If you cannot buy African, there is absolutely no way you are going to create a Black economy.
A Capitalist Nigger understands that for the Black economy to be created, he must have to create a niche for himself. The movement to restart the Black economy must be planned with absolute focus, with each individual focusing on how he can contribute to making it a reality.
- The Capitalist Nigger is not going to patronise people who disrespect him and denigrate his intelligence as inferior.
- It is extremely necessary that we take a few minutes, hours, days or months to ponder the intelligence of a race who cannot produce the basic things of life that are needed for their survival and have to depend on those who have oppressed them for years to come to their aid.

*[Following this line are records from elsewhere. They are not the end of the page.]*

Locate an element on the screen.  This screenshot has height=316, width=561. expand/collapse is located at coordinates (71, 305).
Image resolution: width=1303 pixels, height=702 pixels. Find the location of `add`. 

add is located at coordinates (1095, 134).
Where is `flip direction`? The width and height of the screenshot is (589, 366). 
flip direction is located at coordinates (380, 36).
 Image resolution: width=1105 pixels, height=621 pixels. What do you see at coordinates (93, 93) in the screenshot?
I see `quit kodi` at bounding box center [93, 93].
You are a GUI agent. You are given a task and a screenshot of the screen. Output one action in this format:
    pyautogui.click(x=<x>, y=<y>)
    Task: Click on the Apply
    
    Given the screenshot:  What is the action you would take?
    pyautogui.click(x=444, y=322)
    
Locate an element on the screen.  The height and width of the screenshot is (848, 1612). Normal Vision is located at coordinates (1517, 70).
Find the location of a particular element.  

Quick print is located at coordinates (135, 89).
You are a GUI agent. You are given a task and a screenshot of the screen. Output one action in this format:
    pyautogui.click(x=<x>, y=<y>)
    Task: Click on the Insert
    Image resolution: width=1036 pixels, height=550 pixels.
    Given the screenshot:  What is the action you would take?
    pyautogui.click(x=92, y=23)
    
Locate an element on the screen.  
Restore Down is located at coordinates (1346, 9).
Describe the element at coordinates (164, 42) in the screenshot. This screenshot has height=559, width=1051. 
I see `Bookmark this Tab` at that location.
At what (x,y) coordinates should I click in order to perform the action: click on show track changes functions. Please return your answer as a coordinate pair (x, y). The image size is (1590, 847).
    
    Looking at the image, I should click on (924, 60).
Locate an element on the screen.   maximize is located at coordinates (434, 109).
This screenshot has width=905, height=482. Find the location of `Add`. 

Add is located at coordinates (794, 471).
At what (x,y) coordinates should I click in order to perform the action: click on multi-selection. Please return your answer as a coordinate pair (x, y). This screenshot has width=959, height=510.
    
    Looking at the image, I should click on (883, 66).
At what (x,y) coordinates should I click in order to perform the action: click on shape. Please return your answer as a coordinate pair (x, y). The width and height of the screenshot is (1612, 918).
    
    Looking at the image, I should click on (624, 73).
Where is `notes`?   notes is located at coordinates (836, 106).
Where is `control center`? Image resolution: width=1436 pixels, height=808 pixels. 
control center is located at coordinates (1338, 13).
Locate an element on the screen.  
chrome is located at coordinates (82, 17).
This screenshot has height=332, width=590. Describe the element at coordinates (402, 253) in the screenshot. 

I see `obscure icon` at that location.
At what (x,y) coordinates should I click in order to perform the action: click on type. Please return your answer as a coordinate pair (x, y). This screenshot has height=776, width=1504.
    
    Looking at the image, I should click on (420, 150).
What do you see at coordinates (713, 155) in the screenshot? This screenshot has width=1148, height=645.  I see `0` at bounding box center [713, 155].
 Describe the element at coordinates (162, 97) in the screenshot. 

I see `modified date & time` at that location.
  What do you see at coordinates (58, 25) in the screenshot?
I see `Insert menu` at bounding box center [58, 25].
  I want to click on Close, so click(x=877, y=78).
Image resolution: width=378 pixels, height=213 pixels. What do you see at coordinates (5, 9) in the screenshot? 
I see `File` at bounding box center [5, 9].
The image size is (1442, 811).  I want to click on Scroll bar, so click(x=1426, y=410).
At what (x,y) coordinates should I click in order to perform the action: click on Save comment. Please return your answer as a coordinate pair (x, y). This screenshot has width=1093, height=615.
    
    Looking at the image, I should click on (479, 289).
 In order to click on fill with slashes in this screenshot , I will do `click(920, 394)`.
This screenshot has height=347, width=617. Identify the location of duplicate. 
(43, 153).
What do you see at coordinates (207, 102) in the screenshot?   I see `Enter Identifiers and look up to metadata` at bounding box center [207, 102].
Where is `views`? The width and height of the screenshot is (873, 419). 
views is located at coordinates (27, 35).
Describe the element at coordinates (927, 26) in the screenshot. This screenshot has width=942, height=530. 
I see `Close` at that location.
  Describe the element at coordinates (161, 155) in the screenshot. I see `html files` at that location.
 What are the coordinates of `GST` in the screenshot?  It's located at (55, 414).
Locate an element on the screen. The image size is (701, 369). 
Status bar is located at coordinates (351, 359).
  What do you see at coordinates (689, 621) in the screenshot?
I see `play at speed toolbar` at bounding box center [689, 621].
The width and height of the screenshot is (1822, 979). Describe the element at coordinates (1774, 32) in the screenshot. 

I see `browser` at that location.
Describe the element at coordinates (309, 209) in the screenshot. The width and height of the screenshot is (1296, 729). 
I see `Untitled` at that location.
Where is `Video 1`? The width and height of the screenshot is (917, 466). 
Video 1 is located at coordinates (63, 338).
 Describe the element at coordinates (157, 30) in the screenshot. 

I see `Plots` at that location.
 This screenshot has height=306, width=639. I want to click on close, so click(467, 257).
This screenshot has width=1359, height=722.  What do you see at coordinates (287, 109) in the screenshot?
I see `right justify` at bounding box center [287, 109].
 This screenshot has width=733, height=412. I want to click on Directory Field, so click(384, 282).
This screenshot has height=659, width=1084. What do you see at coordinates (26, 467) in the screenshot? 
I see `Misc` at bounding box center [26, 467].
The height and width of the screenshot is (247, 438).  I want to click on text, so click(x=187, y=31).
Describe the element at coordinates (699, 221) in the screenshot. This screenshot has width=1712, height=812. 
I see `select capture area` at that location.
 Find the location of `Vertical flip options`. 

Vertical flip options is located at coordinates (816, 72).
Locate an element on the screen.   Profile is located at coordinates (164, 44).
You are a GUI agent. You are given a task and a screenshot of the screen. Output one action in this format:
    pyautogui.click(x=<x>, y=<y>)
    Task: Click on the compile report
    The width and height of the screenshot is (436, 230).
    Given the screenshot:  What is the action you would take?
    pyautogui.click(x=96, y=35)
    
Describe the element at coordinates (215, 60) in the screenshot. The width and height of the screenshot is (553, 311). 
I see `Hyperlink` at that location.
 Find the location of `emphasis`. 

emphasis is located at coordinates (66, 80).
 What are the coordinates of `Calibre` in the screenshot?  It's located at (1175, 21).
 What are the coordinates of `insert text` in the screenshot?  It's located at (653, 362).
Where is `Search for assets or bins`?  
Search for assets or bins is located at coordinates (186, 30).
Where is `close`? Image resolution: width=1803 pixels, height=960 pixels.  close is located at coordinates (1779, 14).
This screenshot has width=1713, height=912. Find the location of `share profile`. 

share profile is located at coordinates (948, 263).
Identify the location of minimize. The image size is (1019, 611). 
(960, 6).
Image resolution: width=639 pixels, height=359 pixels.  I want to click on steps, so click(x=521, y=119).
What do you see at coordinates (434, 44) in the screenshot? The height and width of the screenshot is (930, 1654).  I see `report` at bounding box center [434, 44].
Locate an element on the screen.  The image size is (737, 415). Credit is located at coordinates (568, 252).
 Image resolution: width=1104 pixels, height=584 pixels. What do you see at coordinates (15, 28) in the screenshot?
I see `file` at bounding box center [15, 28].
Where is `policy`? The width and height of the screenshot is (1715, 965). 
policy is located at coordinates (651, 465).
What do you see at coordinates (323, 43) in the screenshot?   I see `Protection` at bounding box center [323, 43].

- The question really is how could Africa have millions of educated men and women, yet have to import experts in all fields to manage areas of economic development, engineering and others for which Africans had gone to the same school.
- Today, Africa is incapable of defending itself militarily, it is incapable of sustaining itself economically, it has lost its culture and its socialisation is based on European culture.
- The second annihilation which confronts the African child when he begins his school life is the name he must answer to. … They insisted that if Africans had to become “Christians” they had to abandon their names which are historically and culturally rich. … I have never seen a European adopting an African name, despite the fact that some of them had lived or were born in Africa. They are not a conquered people ….
The book made me ask myself/ think of:
- How am I procuring from black people and making sure that the money circulates within the community I live in or if not, among African people? During the wedding, I tried to have as many African vendors as possible and sometimes it didn’t work out but for the most part,we did keep it within.
- It did get me wondering about some of the franchises closest to me and how many of them are owned by a African owner. Also, how would I go about finding that out?
- I had to come clean to the fact that part of my reluctance to patronise African-owned establishments is the lack of #excellence and the expectation that because I am supporting them, I should be happy to take scrapes from them. None of that! I won’t have it!
- Any establishment that disrespects me or my worth as a buyer, I complain about and if after suitable time no change is made, I vote with my feet and tell my constituents to also abstain from taking their patronage there. And this is the case, African or not!
- English/ Caucasian/Foreign names for African children in this day and age. NO! JUST NO!
- I still feel sad that I do not speak an African language. Thankfully I have Kiswahili which is African. But I wish I could speak with my grandparents and now some of my in-laws!
I would further recommend Decolonising the Mind by Ngugi wa Thiong’o. Similar subject but mainly about language and literature and the editing is THAT bit better!